The ultimate function of the gametophyte is the production of viable offspring through the fusion of the male and female gametes. The process of double fertilization is unique to flowering plants and results in the formation of a diploid (1 maternal: 1 paternal) embryo and typically triploid (2 maternal: 1 paternal) endosperm. Similarities between the male and female gametophytes may result from conserved functions in gamete production or may have arisen from the inheritance of an ancestral condition of bisexual gametophytes found in many non-seed plants (e.g. Physcomitrella) . However, the developmental patterns and cellular functions of the gametophytes are quite distinct. Identification of the genes active in the gametophyte generation provides a better understanding of their function, similarities, and uniqueness. To better understand the function of the maize gametophyte generation we have performed a full transcriptome analysis of mature male and female gametophytes using RNA-Seq.
Genome wide expression analysis reveals several implications for maize genome organization.
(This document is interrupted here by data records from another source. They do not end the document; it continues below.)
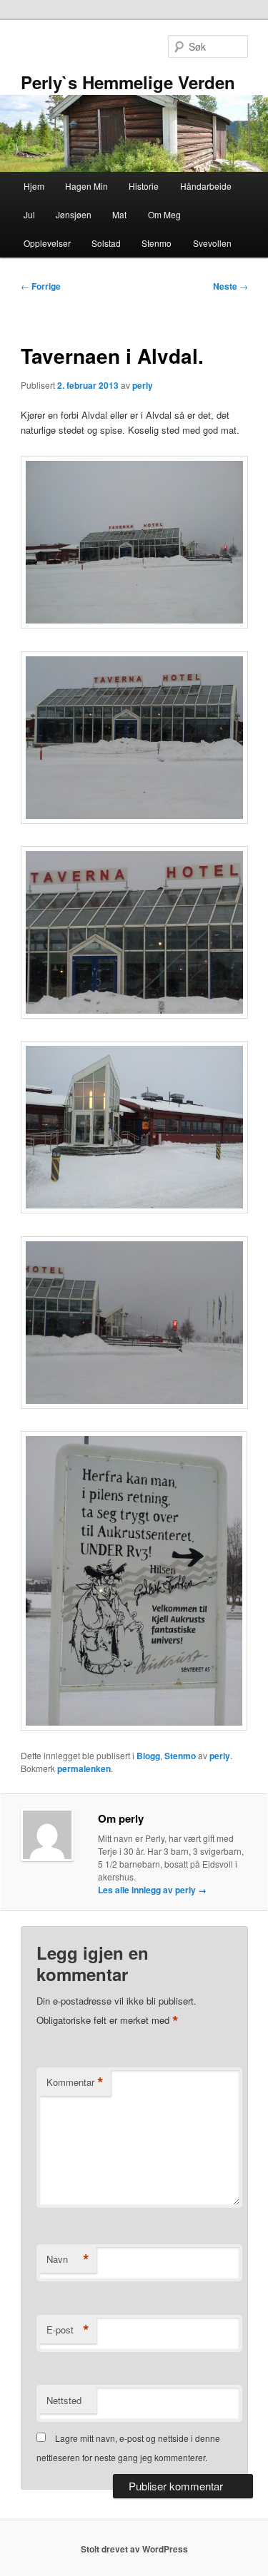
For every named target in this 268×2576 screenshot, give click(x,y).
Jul (29, 214)
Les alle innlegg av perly (152, 1889)
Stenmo (157, 243)
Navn (67, 2259)
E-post (67, 2329)
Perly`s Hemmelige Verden (128, 82)
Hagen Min (86, 186)
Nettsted (63, 2400)
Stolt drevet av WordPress (134, 2548)
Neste (230, 286)
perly (142, 385)
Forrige (41, 286)
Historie (144, 186)
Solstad (106, 243)
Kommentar (75, 2082)
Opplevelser (47, 243)
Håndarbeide (206, 186)
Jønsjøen (73, 214)
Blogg (148, 1755)
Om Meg (164, 214)
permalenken (84, 1768)
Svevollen (212, 243)
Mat (119, 214)
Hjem (34, 186)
Analysis of expression of genes annotated as transposon-related, as well as analysis of intergenic transcript models with similarity to repeat sequences, reveals that repetitive DNA elements are more likely to be expressed in both the male and female gametophytes than in sporophytic tissues. These data agree with results in Arabidopsis that gametophytes produce RNA from highly repetitive DNA elements ,,. Perhaps, as in Arabidopsis, in maize this is done as a means for silencing mobile elements in the germline, although the data here do not resolve in which cells these transcripts accumulate or are synthesized. Future experiments are necessary to determine if these transcripts are present in the gametes, whether or not they are transcribed in the gametes themselves, or if, as is the case in Arabidopsis pollen, they are transcribed in subsidiary cells (i.e. the antipodal cells and synergids of the female gametophyte and the vegetative cell of the pollen grain). Expression of repetitive elements is not identical between the male and female gametophytes with a greater likelihood for their expression in the female than in the male.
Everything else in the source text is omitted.